**Task details:** The entries follow. Print each one exactly.

**Dataset:**
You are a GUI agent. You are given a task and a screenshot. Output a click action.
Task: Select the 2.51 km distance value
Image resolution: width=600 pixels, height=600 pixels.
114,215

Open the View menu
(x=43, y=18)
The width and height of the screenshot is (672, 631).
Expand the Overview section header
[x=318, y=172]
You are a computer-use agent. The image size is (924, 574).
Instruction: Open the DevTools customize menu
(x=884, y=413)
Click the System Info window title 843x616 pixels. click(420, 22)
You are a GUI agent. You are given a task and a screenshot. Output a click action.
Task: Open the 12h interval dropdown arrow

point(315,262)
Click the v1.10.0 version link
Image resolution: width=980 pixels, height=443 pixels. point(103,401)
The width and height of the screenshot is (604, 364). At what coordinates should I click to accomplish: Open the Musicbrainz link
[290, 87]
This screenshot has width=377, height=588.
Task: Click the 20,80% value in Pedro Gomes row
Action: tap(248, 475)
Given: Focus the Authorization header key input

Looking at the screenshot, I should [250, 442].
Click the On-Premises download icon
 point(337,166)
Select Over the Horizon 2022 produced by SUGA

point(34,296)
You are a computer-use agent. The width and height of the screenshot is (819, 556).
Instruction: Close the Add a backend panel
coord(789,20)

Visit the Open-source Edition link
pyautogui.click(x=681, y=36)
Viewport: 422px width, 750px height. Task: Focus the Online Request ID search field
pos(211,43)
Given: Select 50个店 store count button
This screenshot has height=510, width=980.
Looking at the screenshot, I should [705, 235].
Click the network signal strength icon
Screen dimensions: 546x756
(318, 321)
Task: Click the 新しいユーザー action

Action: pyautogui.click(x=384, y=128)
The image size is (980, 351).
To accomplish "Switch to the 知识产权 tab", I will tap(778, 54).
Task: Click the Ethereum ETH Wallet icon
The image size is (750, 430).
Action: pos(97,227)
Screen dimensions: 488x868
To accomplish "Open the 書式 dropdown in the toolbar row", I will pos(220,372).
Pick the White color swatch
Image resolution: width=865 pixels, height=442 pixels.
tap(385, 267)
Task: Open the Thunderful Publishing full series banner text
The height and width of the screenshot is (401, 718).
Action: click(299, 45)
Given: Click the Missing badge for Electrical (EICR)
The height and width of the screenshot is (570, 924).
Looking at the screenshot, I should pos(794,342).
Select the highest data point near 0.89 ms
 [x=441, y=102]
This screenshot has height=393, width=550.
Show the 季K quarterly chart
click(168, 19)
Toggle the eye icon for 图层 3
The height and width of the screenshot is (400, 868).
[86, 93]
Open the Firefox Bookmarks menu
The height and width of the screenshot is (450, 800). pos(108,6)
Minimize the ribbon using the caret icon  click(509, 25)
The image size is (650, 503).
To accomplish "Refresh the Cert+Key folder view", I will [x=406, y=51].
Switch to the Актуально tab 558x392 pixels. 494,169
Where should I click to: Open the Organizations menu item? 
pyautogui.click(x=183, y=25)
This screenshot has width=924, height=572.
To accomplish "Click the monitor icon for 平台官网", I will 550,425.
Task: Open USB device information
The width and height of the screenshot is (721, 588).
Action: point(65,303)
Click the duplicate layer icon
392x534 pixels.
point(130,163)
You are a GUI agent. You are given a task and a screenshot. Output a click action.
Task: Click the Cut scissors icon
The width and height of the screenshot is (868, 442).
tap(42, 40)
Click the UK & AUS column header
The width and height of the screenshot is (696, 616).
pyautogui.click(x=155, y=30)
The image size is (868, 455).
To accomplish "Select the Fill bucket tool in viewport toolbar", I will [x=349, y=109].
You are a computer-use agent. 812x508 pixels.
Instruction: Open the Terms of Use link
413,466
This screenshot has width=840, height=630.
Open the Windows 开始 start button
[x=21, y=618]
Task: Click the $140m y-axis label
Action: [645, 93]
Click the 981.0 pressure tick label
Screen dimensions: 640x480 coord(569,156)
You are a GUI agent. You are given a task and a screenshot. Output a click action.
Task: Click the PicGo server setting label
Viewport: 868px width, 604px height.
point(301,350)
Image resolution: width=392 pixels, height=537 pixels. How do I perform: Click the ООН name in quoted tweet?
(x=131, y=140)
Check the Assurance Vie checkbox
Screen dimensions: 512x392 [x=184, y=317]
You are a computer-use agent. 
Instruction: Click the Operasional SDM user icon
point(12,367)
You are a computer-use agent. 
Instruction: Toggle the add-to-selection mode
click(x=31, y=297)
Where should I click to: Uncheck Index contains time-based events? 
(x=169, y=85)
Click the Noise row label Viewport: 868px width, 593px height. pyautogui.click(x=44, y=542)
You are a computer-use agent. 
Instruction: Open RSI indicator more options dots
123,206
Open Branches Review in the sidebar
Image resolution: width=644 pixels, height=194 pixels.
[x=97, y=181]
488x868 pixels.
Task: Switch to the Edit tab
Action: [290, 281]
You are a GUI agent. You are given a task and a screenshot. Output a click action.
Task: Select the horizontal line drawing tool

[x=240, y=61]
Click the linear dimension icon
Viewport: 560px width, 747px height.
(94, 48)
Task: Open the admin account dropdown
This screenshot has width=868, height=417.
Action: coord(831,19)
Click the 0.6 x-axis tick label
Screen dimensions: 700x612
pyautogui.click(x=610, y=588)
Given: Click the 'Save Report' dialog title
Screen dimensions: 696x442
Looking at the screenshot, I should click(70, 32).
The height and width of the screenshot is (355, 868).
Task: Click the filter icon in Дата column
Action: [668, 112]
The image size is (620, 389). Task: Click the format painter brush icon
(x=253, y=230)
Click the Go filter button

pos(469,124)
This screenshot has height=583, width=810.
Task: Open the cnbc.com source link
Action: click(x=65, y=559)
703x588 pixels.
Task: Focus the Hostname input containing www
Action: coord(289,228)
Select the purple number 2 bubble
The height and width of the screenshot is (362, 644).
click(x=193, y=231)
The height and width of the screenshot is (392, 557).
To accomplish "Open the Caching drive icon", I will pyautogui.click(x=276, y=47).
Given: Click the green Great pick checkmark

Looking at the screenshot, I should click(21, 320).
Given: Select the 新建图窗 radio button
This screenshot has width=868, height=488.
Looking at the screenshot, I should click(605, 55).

**Final answer:**
You are a GUI agent. You are given a task and a screenshot. Output a click action.
Task: Select the 2.51 km distance value
Image resolution: width=600 pixels, height=600 pixels.
114,215

Open the View menu
(x=43, y=18)
The width and height of the screenshot is (672, 631).
Expand the Overview section header
[x=318, y=172]
You are a computer-use agent. The image size is (924, 574).
Instruction: Open the DevTools customize menu
(x=884, y=413)
Click the System Info window title 843x616 pixels. click(420, 22)
You are a GUI agent. You are given a task and a screenshot. Output a click action.
Task: Open the 12h interval dropdown arrow

point(315,262)
Click the v1.10.0 version link
Image resolution: width=980 pixels, height=443 pixels. point(103,401)
The width and height of the screenshot is (604, 364). At what coordinates should I click to accomplish: Open the Musicbrainz link
[290, 87]
This screenshot has width=377, height=588.
Task: Click the 20,80% value in Pedro Gomes row
Action: tap(248, 475)
Given: Focus the Authorization header key input

Looking at the screenshot, I should [250, 442].
Click the On-Premises download icon
 point(337,166)
Select Over the Horizon 2022 produced by SUGA

point(34,296)
You are a computer-use agent. The width and height of the screenshot is (819, 556).
Instruction: Close the Add a backend panel
coord(789,20)

Visit the Open-source Edition link
pyautogui.click(x=681, y=36)
Viewport: 422px width, 750px height. Task: Focus the Online Request ID search field
pos(211,43)
Given: Select 50个店 store count button
This screenshot has height=510, width=980.
Looking at the screenshot, I should [705, 235].
Click the network signal strength icon
Screen dimensions: 546x756
(318, 321)
Task: Click the 新しいユーザー action

Action: pyautogui.click(x=384, y=128)
The image size is (980, 351).
To accomplish "Switch to the 知识产权 tab", I will tap(778, 54).
Task: Click the Ethereum ETH Wallet icon
The image size is (750, 430).
Action: pos(97,227)
Screen dimensions: 488x868
To accomplish "Open the 書式 dropdown in the toolbar row", I will pos(220,372).
Pick the White color swatch
Image resolution: width=865 pixels, height=442 pixels.
tap(385, 267)
Task: Open the Thunderful Publishing full series banner text
The height and width of the screenshot is (401, 718).
Action: click(299, 45)
Given: Click the Missing badge for Electrical (EICR)
The height and width of the screenshot is (570, 924).
Looking at the screenshot, I should pos(794,342).
Select the highest data point near 0.89 ms
 [x=441, y=102]
This screenshot has height=393, width=550.
Show the 季K quarterly chart
click(168, 19)
Toggle the eye icon for 图层 3
The height and width of the screenshot is (400, 868).
[86, 93]
Open the Firefox Bookmarks menu
The height and width of the screenshot is (450, 800). pos(108,6)
Minimize the ribbon using the caret icon  click(509, 25)
The image size is (650, 503).
To accomplish "Refresh the Cert+Key folder view", I will [x=406, y=51].
Switch to the Актуально tab 558x392 pixels. 494,169
Where should I click to: Open the Organizations menu item? 
pyautogui.click(x=183, y=25)
This screenshot has width=924, height=572.
To accomplish "Click the monitor icon for 平台官网", I will 550,425.
Task: Open USB device information
The width and height of the screenshot is (721, 588).
Action: point(65,303)
Click the duplicate layer icon
392x534 pixels.
point(130,163)
You are a GUI agent. You are given a task and a screenshot. Output a click action.
Task: Click the Cut scissors icon
The width and height of the screenshot is (868, 442).
tap(42, 40)
Click the UK & AUS column header
The width and height of the screenshot is (696, 616).
pyautogui.click(x=155, y=30)
The image size is (868, 455).
To accomplish "Select the Fill bucket tool in viewport toolbar", I will [x=349, y=109].
You are a computer-use agent. 812x508 pixels.
Instruction: Open the Terms of Use link
413,466
This screenshot has width=840, height=630.
Open the Windows 开始 start button
[x=21, y=618]
Task: Click the $140m y-axis label
Action: [645, 93]
Click the 981.0 pressure tick label
Screen dimensions: 640x480 coord(569,156)
You are a GUI agent. You are given a task and a screenshot. Output a click action.
Task: Click the PicGo server setting label
Viewport: 868px width, 604px height.
point(301,350)
Image resolution: width=392 pixels, height=537 pixels. How do I perform: Click the ООН name in quoted tweet?
(x=131, y=140)
Check the Assurance Vie checkbox
Screen dimensions: 512x392 [x=184, y=317]
You are a computer-use agent. 
Instruction: Click the Operasional SDM user icon
point(12,367)
You are a computer-use agent. 
Instruction: Toggle the add-to-selection mode
click(x=31, y=297)
Where should I click to: Uncheck Index contains time-based events? 
(x=169, y=85)
Click the Noise row label Viewport: 868px width, 593px height. pyautogui.click(x=44, y=542)
You are a computer-use agent. 
Instruction: Open RSI indicator more options dots
123,206
Open Branches Review in the sidebar
Image resolution: width=644 pixels, height=194 pixels.
[x=97, y=181]
488x868 pixels.
Task: Switch to the Edit tab
Action: [290, 281]
You are a GUI agent. You are given a task and a screenshot. Output a click action.
Task: Select the horizontal line drawing tool

[x=240, y=61]
Click the linear dimension icon
Viewport: 560px width, 747px height.
(94, 48)
Task: Open the admin account dropdown
This screenshot has width=868, height=417.
Action: coord(831,19)
Click the 0.6 x-axis tick label
Screen dimensions: 700x612
pyautogui.click(x=610, y=588)
Given: Click the 'Save Report' dialog title
Screen dimensions: 696x442
Looking at the screenshot, I should click(70, 32).
The height and width of the screenshot is (355, 868).
Task: Click the filter icon in Дата column
Action: [668, 112]
The image size is (620, 389). Task: Click the format painter brush icon
(x=253, y=230)
Click the Go filter button

pos(469,124)
This screenshot has height=583, width=810.
Task: Open the cnbc.com source link
Action: click(x=65, y=559)
703x588 pixels.
Task: Focus the Hostname input containing www
Action: coord(289,228)
Select the purple number 2 bubble
The height and width of the screenshot is (362, 644).
click(x=193, y=231)
The height and width of the screenshot is (392, 557).
To accomplish "Open the Caching drive icon", I will pyautogui.click(x=276, y=47).
Given: Click the green Great pick checkmark

Looking at the screenshot, I should click(21, 320).
Given: Select the 新建图窗 radio button
This screenshot has width=868, height=488.
Looking at the screenshot, I should click(605, 55).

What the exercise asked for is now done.